DATA SUPPLIED:
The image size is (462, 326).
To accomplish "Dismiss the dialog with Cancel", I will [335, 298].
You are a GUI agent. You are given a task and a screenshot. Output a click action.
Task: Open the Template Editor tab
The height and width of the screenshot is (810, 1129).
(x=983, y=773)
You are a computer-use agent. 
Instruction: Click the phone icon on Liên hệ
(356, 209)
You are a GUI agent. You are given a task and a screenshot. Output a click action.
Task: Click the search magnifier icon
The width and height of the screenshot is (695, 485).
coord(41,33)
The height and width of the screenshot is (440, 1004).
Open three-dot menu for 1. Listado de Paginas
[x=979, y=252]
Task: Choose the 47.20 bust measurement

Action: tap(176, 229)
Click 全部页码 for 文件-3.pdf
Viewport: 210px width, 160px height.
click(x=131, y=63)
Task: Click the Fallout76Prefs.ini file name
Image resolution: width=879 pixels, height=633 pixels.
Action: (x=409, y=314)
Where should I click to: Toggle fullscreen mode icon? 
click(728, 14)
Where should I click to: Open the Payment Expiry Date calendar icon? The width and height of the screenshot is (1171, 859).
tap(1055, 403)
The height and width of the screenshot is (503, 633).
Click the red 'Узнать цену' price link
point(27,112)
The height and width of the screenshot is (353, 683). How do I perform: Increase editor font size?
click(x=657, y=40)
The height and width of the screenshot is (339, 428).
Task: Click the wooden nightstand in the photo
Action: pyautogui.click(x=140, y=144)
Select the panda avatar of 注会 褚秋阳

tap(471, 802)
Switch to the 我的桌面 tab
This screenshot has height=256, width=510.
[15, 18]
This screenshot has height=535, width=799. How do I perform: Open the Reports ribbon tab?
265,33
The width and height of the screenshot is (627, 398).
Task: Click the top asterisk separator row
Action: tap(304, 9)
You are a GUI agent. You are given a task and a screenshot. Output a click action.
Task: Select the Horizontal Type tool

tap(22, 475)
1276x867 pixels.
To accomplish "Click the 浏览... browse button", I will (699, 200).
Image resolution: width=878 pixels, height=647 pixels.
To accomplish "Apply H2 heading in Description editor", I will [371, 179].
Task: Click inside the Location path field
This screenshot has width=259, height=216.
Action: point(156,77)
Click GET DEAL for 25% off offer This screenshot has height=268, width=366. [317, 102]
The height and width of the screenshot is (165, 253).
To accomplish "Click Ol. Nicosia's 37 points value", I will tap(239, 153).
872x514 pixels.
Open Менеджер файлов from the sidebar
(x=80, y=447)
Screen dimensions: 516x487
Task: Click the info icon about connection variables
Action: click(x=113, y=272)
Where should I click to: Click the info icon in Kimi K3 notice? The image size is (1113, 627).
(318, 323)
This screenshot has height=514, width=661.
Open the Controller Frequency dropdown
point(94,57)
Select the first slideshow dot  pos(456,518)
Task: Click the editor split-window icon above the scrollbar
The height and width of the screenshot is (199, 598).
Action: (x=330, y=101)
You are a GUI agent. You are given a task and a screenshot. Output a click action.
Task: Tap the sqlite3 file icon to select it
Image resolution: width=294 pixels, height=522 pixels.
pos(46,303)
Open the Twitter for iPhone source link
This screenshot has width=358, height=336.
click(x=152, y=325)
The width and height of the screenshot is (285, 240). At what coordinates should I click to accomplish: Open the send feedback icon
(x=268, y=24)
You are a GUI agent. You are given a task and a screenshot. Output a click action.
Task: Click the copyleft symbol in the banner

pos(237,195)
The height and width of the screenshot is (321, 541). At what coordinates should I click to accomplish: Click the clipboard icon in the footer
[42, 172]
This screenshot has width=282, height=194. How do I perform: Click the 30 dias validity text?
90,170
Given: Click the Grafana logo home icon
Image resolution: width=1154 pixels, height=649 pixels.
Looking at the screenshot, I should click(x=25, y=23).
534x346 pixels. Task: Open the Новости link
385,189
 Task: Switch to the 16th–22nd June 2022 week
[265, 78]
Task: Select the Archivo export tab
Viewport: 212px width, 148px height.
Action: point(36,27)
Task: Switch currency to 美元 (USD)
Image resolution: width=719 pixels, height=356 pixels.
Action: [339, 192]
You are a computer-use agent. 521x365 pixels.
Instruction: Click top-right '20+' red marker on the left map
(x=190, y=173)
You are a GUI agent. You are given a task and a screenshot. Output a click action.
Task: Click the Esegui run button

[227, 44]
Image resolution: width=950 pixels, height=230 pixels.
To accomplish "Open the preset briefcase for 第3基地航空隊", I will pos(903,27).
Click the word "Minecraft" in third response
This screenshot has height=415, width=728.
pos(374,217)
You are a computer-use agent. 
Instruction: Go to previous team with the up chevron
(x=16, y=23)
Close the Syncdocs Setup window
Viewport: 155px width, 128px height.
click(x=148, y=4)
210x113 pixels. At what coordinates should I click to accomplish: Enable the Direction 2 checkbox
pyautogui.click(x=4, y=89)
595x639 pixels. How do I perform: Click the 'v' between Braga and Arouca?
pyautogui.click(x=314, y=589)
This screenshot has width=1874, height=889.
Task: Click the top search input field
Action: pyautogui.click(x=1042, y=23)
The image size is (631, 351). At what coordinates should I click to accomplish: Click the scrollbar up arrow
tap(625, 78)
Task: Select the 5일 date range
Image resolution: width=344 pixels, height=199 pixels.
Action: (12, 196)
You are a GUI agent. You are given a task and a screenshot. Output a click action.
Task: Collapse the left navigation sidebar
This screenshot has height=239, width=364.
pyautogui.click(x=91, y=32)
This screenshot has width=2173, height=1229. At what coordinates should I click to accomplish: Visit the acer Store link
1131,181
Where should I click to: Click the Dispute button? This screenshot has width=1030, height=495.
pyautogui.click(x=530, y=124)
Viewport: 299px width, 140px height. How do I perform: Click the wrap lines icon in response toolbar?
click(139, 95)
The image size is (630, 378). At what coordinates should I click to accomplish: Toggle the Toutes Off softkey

DIRECTIONS FOR THIS TASK:
Reproduce exactly the lines of the records above from the one with "Instruction: Click top-right" to the one with "Image resolution: width=950", both included, and leave out everything else.

ANSWER FOR THIS EXERCISE:
Instruction: Click top-right '20+' red marker on the left map
(x=190, y=173)
You are a GUI agent. You are given a task and a screenshot. Output a click action.
Task: Click the Esegui run button

[227, 44]
Image resolution: width=950 pixels, height=230 pixels.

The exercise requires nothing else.